## 対象の文章

**********

今年の10月10日は、20回目の世界メンタルヘルス・デーだった。今年のテーマは「共同責任を担い、精神の健康(メンタルヘルス)を促進する」。統計データによると、15歳以上の中国人のうち、精神疾患を患っている人の割合は17%、このうち、うつ病は約5%、不安障害は約5%、薬物・アルコールなどへの依存症は約5%、重度精神病は1%だった。
北京回竜観病院の楊甫徳院長によると、中国には重度の精神疾患患者が約1600万人おり、毎年増加傾向にあるという。精神衛生に関する知識が不足していることから、精神疾患に対する国民の認知率、精神疾患患者の識別率、要治療者の受診率はかなり低い。このため、精神疾患の再発率、再入院率、後遺症率が上がり、精神疾患患者が社会復帰や自立した生活を実現することが難しくなる。これにより、精神疾患患者に対する正しい理解・同情が不足することになる。こうした状況とは裏腹に、全国で登録されている精神科の医師はわずか2万人弱、国民10万人あたりの精神科医師数は1.46人と、国際基準の4分の1にとどまっている。精神疾患医療サービスが著しく不足しているのが、中国の現状だ。

**********

メンタルヘルスに関する文章から、「北京回竜観病院の楊甫徳院長に」で始まり「しているのが、中国の現状だ。」で終わる部分を一字も変えずに書き写してください。

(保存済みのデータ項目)
**********

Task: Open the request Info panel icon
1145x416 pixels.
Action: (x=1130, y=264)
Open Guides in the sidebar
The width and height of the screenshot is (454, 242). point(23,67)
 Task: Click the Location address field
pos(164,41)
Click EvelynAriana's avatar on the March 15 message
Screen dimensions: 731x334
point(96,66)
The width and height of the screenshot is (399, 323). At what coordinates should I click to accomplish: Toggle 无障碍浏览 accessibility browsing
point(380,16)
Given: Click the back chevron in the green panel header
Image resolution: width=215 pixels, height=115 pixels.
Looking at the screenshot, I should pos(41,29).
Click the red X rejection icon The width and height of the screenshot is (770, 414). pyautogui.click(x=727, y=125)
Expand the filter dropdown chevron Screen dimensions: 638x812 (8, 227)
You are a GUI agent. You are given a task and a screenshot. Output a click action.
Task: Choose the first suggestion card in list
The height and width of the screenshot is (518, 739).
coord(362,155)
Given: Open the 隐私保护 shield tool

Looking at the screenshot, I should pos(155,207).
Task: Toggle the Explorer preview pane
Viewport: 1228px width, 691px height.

**********

## 作業の出力
北京回竜観病院の楊甫徳院長によると、中国には重度の精神疾患患者が約1600万人おり、毎年増加傾向にあるという。精神衛生に関する知識が不足していることから、精神疾患に対する国民の認知率、精神疾患患者の識別率、要治療者の受診率はかなり低い。このため、精神疾患の再発率、再入院率、後遺症率が上がり、精神疾患患者が社会復帰や自立した生活を実現することが難しくなる。これにより、精神疾患患者に対する正しい理解・同情が不足することになる。こうした状況とは裏腹に、全国で登録されている精神科の医師はわずか2万人弱、国民10万人あたりの精神科医師数は1.46人と、国際基準の4分の1にとどまっている。精神疾患医療サービスが著しく不足しているのが、中国の現状だ。